For those of you who know me well, it will come as little surprise to you that I have always struggled a little bit to fit. I have few close friends and am totally okay with being on my own. However, becoming a mom has changed things a bit, and becoming a special needs mom has really changed things. I figured that, once I became a mom, I would meet all these other moms and we would do mom things. I would find my tribe and we would do lunch, coffee and playdates. I would find my group of moms that I fit in with and we would all have the common ground of being a mom.
Well, as we all know, things didn’t go quite to plan. I didn’t make it to the new mommy meetings organized by the woman who did my birthing class. I didn’t go to a mommy and me swimming class. In fact, I didn’t go out much at all with her for the first nine months to a year. I also pulled away from some of the friendships I had pre birth. It was painful to talk about what was going on, I was ashamed* the I couldn’t keep her out of the hospital (please read my footnote before reacting to that statement), and it was stressful trying to learn how to care for a medically complex child. To make this more complicated, we up and moved across the country when she was only three months old.
Slowly I did reach out to groups of people via facebook. Initially it was groups of people with feeding tubes. At the beginning those groups were both helpful and frustrating. People have tubes for an exhausting list of reasons. I wanted to talk to moms that had been through exactly what I was going through. Even though no other person has Lyra’s exact diagnosis, I at least wanted to talk to parents of children with one or the other. I wanted to find a place where I felt like we fit in. I did reach out to a few groups and was turned away because Lyra had two genetic conditions, not just the one the group focused on.
In the end I ended up turning back to my feeding tube groups and told them what happened. The response I got started a slow process of changing how I viewed this whole fitting in thing. I had moms invite me into groups focused on other genetic conditions because it was “about support and inclusion, not exclusion and feeling more isolated than we already do.” I also started to notice how other parents reacted to Lyra. Of course, I got the people who were totally freaked out by her and acted as if her condition was contagious. But I also noticed how many people who just met us where we were that month/week/day.
While it has literally taken months for me to get it, I have realized that it isn’t about fitting into this group or that group. The people who matter will make space for you. They don’t judge you (or your child) for not being at the same place their kid is. They don’t care that your child has “attachments”. They make space for you in their lives without expectations, judgements, or pity (I hate pity). They celebrate every milestone with you, no matter when it happens. And in the end, you realize you actually have more common ground than you thought (teething is the great equalizer).

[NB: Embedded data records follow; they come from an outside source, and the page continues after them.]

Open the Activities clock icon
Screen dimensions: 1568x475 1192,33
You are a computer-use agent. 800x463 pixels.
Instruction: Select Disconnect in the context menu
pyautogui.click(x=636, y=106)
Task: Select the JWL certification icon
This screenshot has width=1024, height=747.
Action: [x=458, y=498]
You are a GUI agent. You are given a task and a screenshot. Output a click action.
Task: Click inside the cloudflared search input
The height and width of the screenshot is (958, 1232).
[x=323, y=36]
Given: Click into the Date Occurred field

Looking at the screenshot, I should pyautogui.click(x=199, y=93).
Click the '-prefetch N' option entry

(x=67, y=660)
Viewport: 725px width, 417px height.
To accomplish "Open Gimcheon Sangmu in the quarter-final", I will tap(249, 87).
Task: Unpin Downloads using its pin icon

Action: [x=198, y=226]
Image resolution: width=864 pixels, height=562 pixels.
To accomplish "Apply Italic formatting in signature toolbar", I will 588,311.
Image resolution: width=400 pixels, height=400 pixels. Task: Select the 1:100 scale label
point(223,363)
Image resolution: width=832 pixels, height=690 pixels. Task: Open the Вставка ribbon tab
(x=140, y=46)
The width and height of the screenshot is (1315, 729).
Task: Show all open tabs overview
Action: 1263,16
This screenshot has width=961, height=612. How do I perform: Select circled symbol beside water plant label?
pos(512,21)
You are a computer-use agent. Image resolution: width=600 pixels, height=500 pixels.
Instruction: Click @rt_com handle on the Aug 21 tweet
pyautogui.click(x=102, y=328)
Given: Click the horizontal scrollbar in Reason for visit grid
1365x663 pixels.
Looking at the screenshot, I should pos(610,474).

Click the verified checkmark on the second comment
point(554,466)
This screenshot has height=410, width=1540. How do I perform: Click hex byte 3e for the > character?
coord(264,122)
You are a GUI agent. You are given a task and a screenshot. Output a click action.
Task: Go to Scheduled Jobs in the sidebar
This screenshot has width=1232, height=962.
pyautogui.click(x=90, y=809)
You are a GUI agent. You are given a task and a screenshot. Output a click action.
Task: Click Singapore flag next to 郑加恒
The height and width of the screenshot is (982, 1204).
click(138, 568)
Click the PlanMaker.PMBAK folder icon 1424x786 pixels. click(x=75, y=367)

So once again, I am okay with not fitting in. I never really have fit into one group or another. I shouldn’t expect to now. But I have learned to keep an open mind and watch for the people willing to make space, and to ignore those who want me to fit into one predefined.
Trying to get a picture of my “monsters” at Halloween
- On being ashamed: Let me be clear, I have never been ashamed of my daughter. For a time, I felt like a failure as a mom that I couldn’t keep her out of the hospital. I felt like I wasn’t qualified for the job. What I quickly learned was that knowing when Lyra needed more serious medical intervention was one of my strengths, not a weakness.